Items from a dataset
------
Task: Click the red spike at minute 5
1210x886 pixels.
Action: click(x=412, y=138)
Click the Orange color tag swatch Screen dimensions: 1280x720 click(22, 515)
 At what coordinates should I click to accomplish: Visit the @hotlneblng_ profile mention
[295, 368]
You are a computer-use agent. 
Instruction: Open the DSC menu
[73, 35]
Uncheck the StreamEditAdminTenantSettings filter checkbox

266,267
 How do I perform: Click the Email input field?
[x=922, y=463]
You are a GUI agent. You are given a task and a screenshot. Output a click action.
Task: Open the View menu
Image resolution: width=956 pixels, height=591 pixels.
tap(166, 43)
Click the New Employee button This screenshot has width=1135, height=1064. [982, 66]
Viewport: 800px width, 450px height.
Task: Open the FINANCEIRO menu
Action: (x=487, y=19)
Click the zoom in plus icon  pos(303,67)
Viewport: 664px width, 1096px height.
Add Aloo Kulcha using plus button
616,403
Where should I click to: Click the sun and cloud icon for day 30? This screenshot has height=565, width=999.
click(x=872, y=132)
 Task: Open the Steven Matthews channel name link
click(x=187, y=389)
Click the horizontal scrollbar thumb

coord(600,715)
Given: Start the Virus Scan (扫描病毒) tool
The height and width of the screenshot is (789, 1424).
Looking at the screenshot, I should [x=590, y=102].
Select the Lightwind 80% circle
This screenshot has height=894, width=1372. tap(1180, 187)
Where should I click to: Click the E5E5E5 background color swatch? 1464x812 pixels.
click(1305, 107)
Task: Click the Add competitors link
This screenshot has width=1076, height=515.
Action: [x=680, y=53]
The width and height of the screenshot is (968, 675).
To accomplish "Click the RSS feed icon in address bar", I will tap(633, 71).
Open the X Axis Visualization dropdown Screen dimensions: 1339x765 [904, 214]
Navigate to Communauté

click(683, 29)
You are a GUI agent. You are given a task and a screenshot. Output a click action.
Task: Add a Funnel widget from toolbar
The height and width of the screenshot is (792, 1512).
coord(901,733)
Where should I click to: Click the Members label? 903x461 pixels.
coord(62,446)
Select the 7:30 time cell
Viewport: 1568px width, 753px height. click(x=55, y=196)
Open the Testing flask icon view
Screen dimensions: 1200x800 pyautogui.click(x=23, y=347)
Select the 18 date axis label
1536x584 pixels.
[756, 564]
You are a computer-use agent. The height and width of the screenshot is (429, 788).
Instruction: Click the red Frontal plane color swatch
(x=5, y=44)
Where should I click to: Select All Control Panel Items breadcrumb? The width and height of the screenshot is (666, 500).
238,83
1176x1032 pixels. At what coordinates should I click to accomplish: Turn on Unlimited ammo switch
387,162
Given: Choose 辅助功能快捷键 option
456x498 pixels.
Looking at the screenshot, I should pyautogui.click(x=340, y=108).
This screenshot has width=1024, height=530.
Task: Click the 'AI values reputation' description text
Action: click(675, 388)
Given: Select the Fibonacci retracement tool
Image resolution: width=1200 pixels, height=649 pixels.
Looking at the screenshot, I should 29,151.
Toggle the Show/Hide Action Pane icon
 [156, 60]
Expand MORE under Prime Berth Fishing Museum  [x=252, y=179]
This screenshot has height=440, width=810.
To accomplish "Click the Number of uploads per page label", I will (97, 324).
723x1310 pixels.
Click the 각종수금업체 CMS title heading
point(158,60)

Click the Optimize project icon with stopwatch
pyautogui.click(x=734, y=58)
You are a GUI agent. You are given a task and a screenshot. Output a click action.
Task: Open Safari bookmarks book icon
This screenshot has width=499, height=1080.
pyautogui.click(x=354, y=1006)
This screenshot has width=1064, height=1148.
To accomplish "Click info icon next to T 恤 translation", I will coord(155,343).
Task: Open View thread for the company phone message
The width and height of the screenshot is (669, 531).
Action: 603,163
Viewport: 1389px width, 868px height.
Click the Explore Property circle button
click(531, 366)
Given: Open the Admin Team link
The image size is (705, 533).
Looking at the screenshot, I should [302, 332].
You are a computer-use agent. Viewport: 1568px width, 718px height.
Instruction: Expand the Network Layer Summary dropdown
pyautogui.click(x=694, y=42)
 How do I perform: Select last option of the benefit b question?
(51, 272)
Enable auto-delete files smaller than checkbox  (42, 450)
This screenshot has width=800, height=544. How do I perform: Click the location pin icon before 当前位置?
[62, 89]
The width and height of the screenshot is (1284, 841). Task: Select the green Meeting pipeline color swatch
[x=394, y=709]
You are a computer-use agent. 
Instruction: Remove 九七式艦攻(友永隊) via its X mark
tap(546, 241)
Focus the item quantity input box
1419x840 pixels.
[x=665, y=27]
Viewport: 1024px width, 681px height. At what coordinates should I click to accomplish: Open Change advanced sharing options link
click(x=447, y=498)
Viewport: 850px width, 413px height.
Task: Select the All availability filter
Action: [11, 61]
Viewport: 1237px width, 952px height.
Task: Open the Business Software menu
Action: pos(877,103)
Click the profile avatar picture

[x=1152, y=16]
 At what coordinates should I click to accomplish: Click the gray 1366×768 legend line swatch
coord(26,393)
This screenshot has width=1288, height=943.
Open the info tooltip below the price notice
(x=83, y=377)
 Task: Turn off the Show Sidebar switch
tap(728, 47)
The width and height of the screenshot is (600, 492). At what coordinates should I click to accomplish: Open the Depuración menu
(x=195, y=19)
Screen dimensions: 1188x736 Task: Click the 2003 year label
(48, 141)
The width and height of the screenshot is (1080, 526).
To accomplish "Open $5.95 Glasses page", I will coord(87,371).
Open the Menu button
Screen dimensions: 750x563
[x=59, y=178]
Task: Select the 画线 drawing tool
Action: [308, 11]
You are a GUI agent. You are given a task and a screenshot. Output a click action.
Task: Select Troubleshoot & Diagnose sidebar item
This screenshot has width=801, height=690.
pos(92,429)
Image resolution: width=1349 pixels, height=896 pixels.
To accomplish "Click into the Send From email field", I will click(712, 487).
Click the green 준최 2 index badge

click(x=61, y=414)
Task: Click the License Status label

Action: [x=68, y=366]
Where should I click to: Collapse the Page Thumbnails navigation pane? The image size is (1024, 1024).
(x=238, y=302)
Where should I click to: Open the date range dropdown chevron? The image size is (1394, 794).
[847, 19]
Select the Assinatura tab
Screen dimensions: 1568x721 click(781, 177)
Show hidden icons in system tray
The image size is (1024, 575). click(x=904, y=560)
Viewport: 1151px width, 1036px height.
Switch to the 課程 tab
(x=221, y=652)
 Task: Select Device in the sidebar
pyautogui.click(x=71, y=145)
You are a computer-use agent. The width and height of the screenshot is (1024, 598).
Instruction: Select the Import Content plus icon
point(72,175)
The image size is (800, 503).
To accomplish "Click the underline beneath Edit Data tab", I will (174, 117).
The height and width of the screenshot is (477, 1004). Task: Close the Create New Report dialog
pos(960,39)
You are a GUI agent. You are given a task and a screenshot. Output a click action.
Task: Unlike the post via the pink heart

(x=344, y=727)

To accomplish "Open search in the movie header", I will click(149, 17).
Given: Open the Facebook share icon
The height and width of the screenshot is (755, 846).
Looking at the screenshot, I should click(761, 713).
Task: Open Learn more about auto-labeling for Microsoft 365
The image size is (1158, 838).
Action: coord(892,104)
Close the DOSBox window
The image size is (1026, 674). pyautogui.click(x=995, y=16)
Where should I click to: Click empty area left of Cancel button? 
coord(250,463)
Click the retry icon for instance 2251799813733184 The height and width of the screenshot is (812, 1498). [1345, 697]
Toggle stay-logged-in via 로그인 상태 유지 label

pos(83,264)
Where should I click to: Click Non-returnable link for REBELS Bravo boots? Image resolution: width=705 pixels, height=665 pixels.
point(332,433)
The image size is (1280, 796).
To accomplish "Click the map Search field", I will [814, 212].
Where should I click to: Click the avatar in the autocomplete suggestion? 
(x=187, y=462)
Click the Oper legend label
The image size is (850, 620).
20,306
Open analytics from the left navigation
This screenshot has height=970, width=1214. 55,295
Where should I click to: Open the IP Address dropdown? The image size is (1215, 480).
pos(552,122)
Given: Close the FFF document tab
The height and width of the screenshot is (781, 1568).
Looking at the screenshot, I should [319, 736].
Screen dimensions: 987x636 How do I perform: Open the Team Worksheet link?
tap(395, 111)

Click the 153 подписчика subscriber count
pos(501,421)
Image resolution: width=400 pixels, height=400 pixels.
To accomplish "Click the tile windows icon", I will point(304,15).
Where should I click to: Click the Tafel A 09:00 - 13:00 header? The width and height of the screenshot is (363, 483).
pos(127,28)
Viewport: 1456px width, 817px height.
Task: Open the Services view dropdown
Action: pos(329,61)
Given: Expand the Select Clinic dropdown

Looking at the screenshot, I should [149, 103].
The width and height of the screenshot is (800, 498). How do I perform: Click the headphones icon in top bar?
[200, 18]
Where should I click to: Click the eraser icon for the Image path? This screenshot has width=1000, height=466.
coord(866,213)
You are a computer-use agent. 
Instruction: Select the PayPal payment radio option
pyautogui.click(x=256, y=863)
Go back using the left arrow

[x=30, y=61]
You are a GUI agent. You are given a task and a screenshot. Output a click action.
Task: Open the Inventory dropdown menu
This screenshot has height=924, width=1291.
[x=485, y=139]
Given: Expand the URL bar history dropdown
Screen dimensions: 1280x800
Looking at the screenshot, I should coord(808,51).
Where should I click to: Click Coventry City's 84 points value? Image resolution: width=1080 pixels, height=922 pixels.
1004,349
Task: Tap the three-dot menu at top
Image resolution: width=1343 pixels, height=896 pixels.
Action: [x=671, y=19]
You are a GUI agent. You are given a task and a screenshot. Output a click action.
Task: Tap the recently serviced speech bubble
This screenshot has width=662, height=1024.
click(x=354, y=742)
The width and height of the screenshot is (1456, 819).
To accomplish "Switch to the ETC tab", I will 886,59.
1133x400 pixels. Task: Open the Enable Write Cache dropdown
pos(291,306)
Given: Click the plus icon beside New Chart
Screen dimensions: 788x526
------
| AIM OF THE TASK |
When you reach the line containing "Toggle the Show/Hide Action Pane icon" in the data above, start copying exactly, and stop after the line containing "723x1310 pixels.".

| TASK ANSWER |
Toggle the Show/Hide Action Pane icon
 [156, 60]
Expand MORE under Prime Berth Fishing Museum  [x=252, y=179]
This screenshot has height=440, width=810.
To accomplish "Click the Number of uploads per page label", I will (97, 324).
723x1310 pixels.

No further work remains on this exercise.